Thursday, August 18, 2011

Howell v. Hamilton Meats (Cal. Supreme Ct. - August 18, 2011)

Here's something I haven't seen that often.

It's a unanimous opinion by the California Supreme Court.  Or, at least, the six regularly sitting justices of the California Supreme Court.  Justice Klein is sitting by designation from the 2/3.  She dissents.  Joined by no one from the regular Court.

I can understand why that happens.  After all, it's a significant case on the merits.  The question comes up all the time in personal injury cases:  When someone's injured, and his health insurance company pays the full bill and gets a negotiated discount, does the plaintiff get to recover just the amount paid or the full (undiscounted) amount?  So even though, in a less visible (or significant) case, a justice sitting by designation might simply sign onto an opinion joined by all the regular justices, you can see why Justice Klein departs from this usual practice.  Though why other justices might have done something different as well.

As for the merits, there are reasonable arguments both ways.  After all, the whole point of the collateral source rule is that the tortfeasor shouldn't benefit from the fact that the victim purchased insurance; that's why he still has to pay for the medical expenses even if the victim wasn't out of pocket.  On that same theory, the tortfeasor should pay the full amount.  That's Justice Klein's argument (in a nutshell).

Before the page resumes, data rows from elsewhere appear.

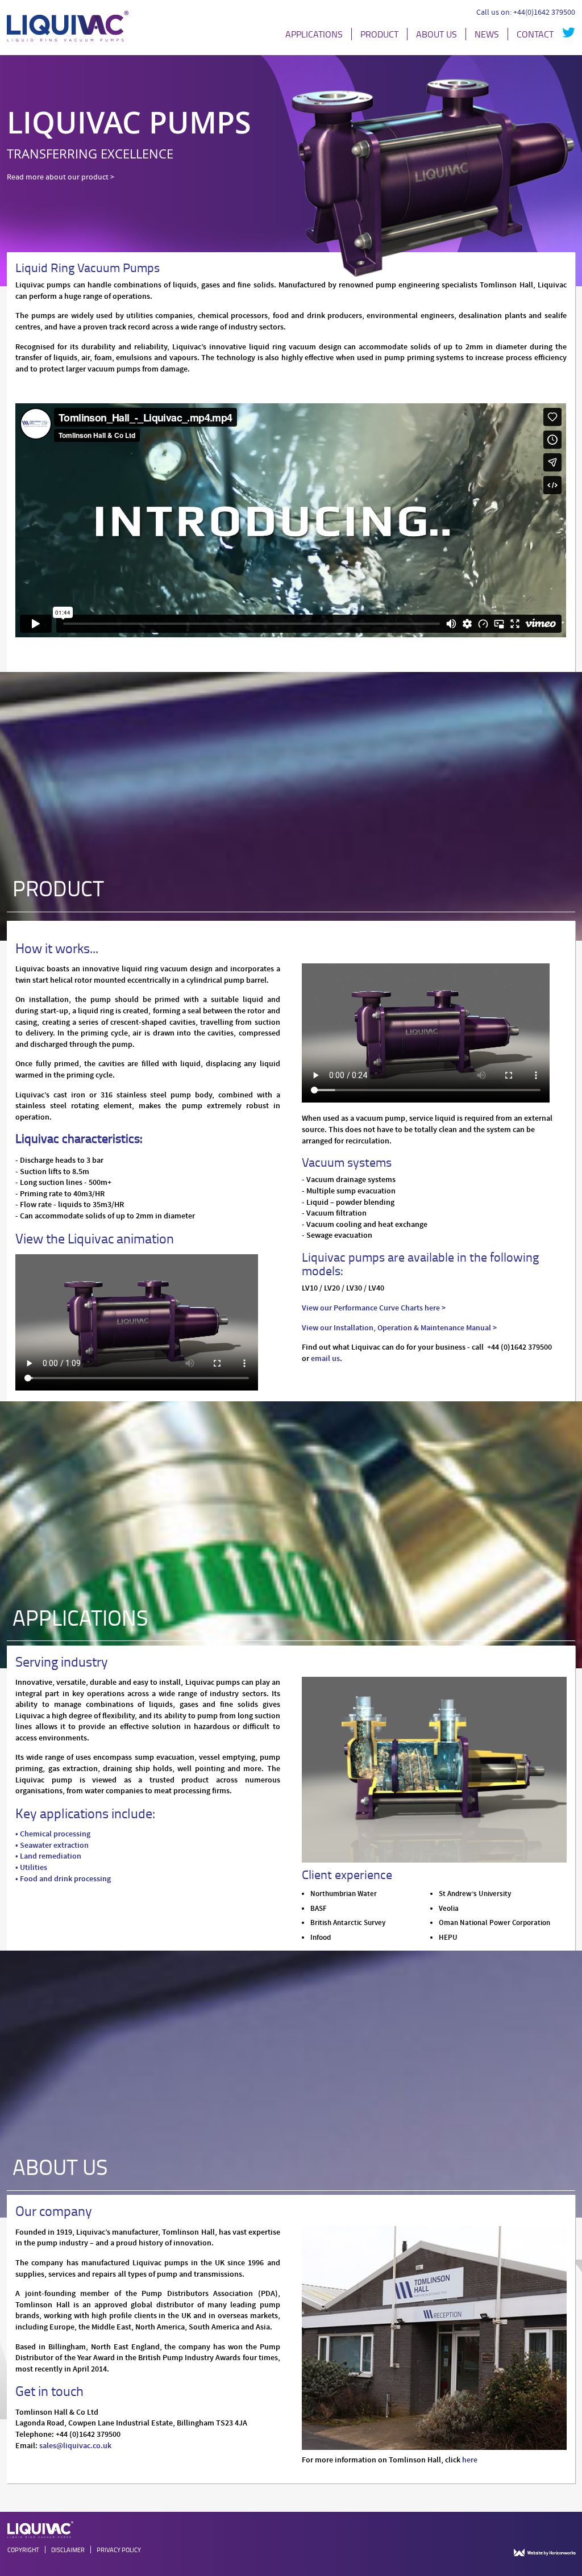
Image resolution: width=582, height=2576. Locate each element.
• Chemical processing (52, 1834)
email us (325, 1359)
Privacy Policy (119, 2549)
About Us (436, 34)
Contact (535, 34)
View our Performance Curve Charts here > (374, 1308)
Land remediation (50, 1856)
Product (379, 34)
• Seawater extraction (52, 1845)
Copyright (23, 2549)
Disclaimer (68, 2549)
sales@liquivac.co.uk (75, 2446)
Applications (314, 34)
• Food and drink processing (63, 1879)
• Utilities (31, 1868)
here (469, 2460)
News (487, 34)
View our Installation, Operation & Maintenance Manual (397, 1328)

But the Court holds that discounts are different; that it'd be a windfall for the victim to recover extra money just because his insurance company got a discount.  Which has a lot of sense behind it.

Critical legal scholars might have an interesting take on the Court's holding, though.  Since it seems perfectly designed to protected vested interests -- e.g., making sure that the insurance company (which typically gets subrogation rights) gets fully reimbursed -- while simultaneously protecting other large entities (e.g., often, defendants liable for personal injuries, or their insurers) from incurring additional expense.  The loser?  The individual plaintiff.  The result's perfect for insurance companies, both on the medical side as well as on the liability side.  Whereas the result's far from perfect for the individual plaintiff himself.

That doesn't mean, of course, that the decision is wrong.  But if you're an academic, particularly with a certain take (e.g., a critical or legal realist), you definitely might use this holding as an example of a certain approach to the law.